Source document:
• • • •
By the way, apologies for the rather lame title of this post but I couldn't quite bring myself to call it "No, a carpenter; not a cottager..." as I first intended. Although apparently I can bring myself to point that out.

Update: Other Herald letter writers respond to Mr Brennan.

October 19, 2006

Serving the Hungry Mile

Here's Chris Graham, editor of the National Indigenous Times, commenting in today's Crikey about Paul Keating's reaction to the decision to name East Darling Harbour, known during the Depression as the Hungry Mile, after Barangaroo, the wife of Bennelong (particularly PK's crack that "if the NSW Government is having pangs of colonial conscience, it can support the Perth Aborigines against the Western Australian Government in the Noongar appeal. That would be useful rather than trivial."):
The former PM makes an excellent point. White Australia has a very nasty habit of embracing Aboriginal culture when it suits, then stomping all over it when it thinks there’s cash or land involved.

...

For a start, it’s grossly offensive to Aboriginal people to name someone who is deceased (which is why place names have almost always been based on Aboriginal words, not individuals). But given that the average blackfella spends as much time worshipping the memory of Bennelong and his wife as they do handing out how-to-vote cards for John Howard, it probably won’t offend too deeply.

Because, you see, to quote the Herald, Bennelong was "the Aborigine adopted by the first white settlers." In other words, he was a ‘jacky jacky’. A blackfella who gave aid and comfort to the enemy.

It’s no coincidence that the first black man to help the white invaders has been immortalised by that most odious of institutions, the Bennelong Society. And it’s ironic that his wife is now being immortalised by that other great western institution, the shopping mall.

It’s a very ‘white’ thing to honour Aboriginal culture with the name of someone who helped decimate it.
• • • •
Available data:

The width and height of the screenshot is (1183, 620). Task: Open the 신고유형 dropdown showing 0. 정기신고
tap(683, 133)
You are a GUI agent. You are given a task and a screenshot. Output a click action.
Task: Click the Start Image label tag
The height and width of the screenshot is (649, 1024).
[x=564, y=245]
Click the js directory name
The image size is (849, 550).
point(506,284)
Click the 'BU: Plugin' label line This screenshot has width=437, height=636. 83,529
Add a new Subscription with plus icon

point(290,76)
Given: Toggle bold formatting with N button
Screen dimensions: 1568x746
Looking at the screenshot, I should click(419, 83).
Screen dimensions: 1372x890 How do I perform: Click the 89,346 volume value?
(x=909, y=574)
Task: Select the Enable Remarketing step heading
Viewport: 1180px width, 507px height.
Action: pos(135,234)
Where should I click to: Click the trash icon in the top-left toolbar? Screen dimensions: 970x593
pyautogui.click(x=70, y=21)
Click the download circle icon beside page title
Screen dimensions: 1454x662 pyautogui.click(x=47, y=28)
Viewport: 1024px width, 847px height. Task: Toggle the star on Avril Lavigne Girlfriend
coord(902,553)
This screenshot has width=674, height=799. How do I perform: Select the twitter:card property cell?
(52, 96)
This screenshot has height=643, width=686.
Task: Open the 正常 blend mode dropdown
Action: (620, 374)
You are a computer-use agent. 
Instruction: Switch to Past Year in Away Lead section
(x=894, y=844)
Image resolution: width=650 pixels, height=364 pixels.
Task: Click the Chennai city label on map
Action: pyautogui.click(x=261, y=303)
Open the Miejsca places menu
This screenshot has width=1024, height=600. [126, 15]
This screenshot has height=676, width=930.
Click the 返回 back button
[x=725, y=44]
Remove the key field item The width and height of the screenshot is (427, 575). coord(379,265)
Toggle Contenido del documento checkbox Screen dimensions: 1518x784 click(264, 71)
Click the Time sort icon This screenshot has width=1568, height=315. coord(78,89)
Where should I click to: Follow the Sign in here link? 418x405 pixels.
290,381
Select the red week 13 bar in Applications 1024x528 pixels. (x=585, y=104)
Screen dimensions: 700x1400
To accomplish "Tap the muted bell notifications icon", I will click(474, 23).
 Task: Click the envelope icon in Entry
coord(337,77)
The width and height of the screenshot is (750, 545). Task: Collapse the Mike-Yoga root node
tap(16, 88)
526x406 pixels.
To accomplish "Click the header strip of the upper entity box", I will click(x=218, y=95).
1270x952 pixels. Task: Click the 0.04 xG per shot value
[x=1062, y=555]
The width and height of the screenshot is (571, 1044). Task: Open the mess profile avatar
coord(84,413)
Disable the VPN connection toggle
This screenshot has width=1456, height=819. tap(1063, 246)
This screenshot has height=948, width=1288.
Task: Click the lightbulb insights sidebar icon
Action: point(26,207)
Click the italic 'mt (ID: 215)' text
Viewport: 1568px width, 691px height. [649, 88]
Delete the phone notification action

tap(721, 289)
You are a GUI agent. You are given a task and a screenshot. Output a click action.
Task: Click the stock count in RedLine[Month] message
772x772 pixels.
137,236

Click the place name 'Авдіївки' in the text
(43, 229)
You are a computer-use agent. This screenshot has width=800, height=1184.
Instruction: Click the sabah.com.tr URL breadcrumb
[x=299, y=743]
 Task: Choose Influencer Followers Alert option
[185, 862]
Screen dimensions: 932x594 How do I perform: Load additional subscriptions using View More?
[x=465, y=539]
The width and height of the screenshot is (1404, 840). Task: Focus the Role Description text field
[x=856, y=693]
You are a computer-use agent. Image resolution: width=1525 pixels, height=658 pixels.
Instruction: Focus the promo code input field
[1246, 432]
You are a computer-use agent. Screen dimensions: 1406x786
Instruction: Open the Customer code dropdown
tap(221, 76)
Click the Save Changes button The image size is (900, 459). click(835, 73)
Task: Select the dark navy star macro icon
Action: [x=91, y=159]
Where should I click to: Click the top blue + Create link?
• • • •
Tasks:
A) In the blog post, what was East Darling Harbour known as during the Depression?
B) Copy the blog post word for word, starting with "By the way, apologies" and going on through "point that out.".
C) According to the blog post, why have place names almost always been based on Aboriginal words rather than individuals?
Use only the blog post to answer.

Solved tasks:
A) The Hungry Mile.

B)
By the way, apologies for the rather lame title of this post but I couldn't quite bring myself to call it "No, a carpenter; not a cottager..." as I first intended. Although apparently I can bring myself to point that out.

C) Naming someone who is deceased is grossly offensive to Aboriginal people. So place names have almost always come from Aboriginal words, not from individuals.